(Saved entries)
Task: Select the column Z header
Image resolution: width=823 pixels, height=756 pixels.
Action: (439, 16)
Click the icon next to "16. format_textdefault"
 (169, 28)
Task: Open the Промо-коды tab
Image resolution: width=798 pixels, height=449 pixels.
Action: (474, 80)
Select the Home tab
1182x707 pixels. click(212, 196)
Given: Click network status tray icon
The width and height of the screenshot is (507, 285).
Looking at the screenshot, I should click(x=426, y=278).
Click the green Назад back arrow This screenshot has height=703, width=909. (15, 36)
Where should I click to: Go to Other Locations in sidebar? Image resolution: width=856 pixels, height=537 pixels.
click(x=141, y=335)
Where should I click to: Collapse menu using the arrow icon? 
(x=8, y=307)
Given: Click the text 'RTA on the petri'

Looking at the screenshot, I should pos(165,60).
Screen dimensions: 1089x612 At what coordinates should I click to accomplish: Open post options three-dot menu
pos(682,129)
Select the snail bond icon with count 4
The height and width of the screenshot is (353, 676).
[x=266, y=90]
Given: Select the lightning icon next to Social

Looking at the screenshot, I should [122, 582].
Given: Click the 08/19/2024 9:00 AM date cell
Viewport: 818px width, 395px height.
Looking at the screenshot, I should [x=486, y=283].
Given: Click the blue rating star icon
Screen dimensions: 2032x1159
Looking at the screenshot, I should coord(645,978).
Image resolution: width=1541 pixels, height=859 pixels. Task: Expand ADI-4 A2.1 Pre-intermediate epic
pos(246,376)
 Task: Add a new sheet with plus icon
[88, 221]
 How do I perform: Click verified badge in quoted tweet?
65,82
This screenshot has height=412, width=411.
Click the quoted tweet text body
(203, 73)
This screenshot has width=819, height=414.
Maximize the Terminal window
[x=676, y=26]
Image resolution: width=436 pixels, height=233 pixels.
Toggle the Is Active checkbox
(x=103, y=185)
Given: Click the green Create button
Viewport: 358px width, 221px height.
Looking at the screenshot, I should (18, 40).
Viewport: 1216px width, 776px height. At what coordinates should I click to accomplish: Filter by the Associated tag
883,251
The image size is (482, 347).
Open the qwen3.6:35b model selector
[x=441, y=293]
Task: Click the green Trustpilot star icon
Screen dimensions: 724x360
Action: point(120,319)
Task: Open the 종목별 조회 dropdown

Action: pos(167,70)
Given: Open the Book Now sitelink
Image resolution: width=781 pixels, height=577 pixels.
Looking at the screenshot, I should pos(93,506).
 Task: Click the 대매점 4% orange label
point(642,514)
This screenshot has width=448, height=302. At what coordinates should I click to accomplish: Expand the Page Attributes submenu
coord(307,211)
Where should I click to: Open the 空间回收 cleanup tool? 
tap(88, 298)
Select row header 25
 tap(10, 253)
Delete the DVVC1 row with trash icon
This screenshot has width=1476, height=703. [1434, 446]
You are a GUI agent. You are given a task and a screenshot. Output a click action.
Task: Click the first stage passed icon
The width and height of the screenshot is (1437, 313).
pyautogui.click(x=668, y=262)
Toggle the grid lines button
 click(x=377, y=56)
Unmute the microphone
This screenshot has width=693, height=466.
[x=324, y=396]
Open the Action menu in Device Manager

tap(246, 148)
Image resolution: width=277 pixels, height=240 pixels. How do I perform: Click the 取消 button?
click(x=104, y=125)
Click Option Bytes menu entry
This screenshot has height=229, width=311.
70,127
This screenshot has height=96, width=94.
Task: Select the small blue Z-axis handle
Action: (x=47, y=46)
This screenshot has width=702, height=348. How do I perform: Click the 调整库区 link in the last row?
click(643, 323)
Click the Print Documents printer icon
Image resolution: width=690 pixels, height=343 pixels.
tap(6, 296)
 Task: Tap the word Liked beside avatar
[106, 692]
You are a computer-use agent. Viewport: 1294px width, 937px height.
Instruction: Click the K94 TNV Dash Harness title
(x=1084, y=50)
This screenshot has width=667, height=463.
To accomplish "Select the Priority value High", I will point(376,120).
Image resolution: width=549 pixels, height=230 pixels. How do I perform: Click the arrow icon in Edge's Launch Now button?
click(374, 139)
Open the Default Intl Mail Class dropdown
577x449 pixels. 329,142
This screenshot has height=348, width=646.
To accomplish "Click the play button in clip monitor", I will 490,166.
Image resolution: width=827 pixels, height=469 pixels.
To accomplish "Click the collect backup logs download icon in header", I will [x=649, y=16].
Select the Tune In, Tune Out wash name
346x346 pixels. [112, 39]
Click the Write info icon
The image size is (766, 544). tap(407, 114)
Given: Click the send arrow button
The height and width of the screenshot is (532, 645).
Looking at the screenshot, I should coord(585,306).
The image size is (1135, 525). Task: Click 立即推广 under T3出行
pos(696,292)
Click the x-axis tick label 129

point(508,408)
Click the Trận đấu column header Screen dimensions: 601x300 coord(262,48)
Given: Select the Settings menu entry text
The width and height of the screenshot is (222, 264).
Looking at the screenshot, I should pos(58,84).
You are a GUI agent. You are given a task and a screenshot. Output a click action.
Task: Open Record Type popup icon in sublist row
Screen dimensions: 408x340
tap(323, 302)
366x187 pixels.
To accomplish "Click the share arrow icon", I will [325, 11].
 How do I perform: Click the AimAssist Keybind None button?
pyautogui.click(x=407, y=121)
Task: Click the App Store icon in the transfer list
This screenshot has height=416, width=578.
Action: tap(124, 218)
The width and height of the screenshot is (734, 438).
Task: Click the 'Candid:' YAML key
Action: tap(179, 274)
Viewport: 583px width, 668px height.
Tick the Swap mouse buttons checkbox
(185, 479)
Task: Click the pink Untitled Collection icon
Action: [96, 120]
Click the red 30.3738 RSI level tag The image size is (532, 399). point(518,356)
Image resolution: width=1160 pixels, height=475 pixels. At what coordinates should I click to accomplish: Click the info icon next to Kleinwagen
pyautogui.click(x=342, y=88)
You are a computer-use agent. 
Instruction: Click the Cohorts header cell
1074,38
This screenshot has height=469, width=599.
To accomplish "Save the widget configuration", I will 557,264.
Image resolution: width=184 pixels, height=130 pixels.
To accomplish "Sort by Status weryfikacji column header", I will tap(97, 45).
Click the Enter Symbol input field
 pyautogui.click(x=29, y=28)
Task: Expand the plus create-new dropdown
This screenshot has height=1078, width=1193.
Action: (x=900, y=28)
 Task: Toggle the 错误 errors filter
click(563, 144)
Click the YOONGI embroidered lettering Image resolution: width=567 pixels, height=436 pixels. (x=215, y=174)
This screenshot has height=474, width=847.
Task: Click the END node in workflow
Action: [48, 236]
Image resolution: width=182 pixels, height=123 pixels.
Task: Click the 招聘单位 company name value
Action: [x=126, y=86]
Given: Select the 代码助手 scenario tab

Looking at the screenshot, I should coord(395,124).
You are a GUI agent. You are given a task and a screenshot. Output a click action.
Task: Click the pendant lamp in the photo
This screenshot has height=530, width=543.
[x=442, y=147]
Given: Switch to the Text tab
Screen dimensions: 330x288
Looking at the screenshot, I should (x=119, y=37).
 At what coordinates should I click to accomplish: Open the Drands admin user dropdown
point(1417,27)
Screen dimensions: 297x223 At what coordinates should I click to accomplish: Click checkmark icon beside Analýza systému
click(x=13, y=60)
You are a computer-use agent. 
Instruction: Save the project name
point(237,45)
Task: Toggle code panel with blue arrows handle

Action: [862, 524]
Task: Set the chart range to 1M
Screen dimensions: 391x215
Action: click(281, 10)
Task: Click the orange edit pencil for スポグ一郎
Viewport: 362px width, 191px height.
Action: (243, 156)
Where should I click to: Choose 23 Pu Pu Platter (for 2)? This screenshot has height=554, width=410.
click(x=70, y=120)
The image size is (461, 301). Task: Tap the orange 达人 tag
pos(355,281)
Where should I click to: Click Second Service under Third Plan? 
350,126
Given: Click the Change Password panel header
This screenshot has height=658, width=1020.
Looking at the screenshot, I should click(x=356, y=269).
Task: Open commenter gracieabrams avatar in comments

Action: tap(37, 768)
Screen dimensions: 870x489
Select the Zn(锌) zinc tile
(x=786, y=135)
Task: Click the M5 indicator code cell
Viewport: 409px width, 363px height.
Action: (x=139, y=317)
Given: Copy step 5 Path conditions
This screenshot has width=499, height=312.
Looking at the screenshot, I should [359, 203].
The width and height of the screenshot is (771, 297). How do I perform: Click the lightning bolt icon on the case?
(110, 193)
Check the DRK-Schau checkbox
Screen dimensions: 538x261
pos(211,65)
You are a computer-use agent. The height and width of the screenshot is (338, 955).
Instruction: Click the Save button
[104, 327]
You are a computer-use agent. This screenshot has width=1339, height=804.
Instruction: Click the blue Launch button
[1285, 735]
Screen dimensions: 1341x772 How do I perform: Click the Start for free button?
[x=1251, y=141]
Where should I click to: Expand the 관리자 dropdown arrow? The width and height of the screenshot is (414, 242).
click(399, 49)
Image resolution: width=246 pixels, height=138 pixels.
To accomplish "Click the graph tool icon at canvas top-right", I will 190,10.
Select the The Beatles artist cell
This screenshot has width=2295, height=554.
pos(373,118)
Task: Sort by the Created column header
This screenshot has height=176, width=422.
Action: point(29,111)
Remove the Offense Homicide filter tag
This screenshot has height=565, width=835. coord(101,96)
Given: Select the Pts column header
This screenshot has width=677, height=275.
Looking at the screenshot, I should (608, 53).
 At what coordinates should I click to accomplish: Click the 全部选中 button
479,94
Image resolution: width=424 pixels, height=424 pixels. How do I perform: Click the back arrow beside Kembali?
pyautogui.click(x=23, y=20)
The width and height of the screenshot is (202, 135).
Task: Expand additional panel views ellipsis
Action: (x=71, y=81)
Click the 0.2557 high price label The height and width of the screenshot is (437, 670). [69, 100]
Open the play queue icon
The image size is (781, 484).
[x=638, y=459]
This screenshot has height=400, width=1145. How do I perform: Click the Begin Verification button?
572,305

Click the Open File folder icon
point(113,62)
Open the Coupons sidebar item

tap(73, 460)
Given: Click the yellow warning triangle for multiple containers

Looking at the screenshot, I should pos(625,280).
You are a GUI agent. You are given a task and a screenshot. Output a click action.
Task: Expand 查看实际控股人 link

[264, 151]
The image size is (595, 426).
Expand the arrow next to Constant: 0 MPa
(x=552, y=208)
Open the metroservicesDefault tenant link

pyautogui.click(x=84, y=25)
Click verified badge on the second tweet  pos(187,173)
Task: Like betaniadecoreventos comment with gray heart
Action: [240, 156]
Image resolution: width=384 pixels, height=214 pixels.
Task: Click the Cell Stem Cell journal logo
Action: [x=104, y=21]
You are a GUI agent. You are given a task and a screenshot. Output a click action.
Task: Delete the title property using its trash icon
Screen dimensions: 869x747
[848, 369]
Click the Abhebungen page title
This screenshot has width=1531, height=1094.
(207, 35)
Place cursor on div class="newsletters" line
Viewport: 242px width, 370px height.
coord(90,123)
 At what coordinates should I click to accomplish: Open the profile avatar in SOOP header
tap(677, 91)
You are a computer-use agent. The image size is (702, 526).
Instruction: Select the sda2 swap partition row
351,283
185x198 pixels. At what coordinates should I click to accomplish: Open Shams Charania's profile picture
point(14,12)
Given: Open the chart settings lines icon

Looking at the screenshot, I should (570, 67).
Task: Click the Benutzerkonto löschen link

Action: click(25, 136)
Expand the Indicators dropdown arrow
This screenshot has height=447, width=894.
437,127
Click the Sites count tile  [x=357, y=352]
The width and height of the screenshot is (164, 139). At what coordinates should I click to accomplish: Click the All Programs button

__WHAT THE TASK ASKS__. Among the records above, repeat exactly the line with "This screenshot has width=677, height=275.", the line with "Click the Abhebungen page title", and every line in between, and only those.

__SOLVED EXERCISE__.
This screenshot has width=677, height=275.
Looking at the screenshot, I should (608, 53).
 At what coordinates should I click to accomplish: Click the 全部选中 button
479,94
Image resolution: width=424 pixels, height=424 pixels. How do I perform: Click the back arrow beside Kembali?
pyautogui.click(x=23, y=20)
The width and height of the screenshot is (202, 135).
Task: Expand additional panel views ellipsis
Action: (x=71, y=81)
Click the 0.2557 high price label The height and width of the screenshot is (437, 670). [69, 100]
Open the play queue icon
The image size is (781, 484).
[x=638, y=459]
This screenshot has height=400, width=1145. How do I perform: Click the Begin Verification button?
572,305

Click the Open File folder icon
point(113,62)
Open the Coupons sidebar item

tap(73, 460)
Given: Click the yellow warning triangle for multiple containers

Looking at the screenshot, I should pos(625,280).
You are a GUI agent. You are given a task and a screenshot. Output a click action.
Task: Expand 查看实际控股人 link

[264, 151]
The image size is (595, 426).
Expand the arrow next to Constant: 0 MPa
(x=552, y=208)
Open the metroservicesDefault tenant link

pyautogui.click(x=84, y=25)
Click verified badge on the second tweet  pos(187,173)
Task: Like betaniadecoreventos comment with gray heart
Action: [240, 156]
Image resolution: width=384 pixels, height=214 pixels.
Task: Click the Cell Stem Cell journal logo
Action: [x=104, y=21]
You are a GUI agent. You are given a task and a screenshot. Output a click action.
Task: Delete the title property using its trash icon
Screen dimensions: 869x747
[848, 369]
Click the Abhebungen page title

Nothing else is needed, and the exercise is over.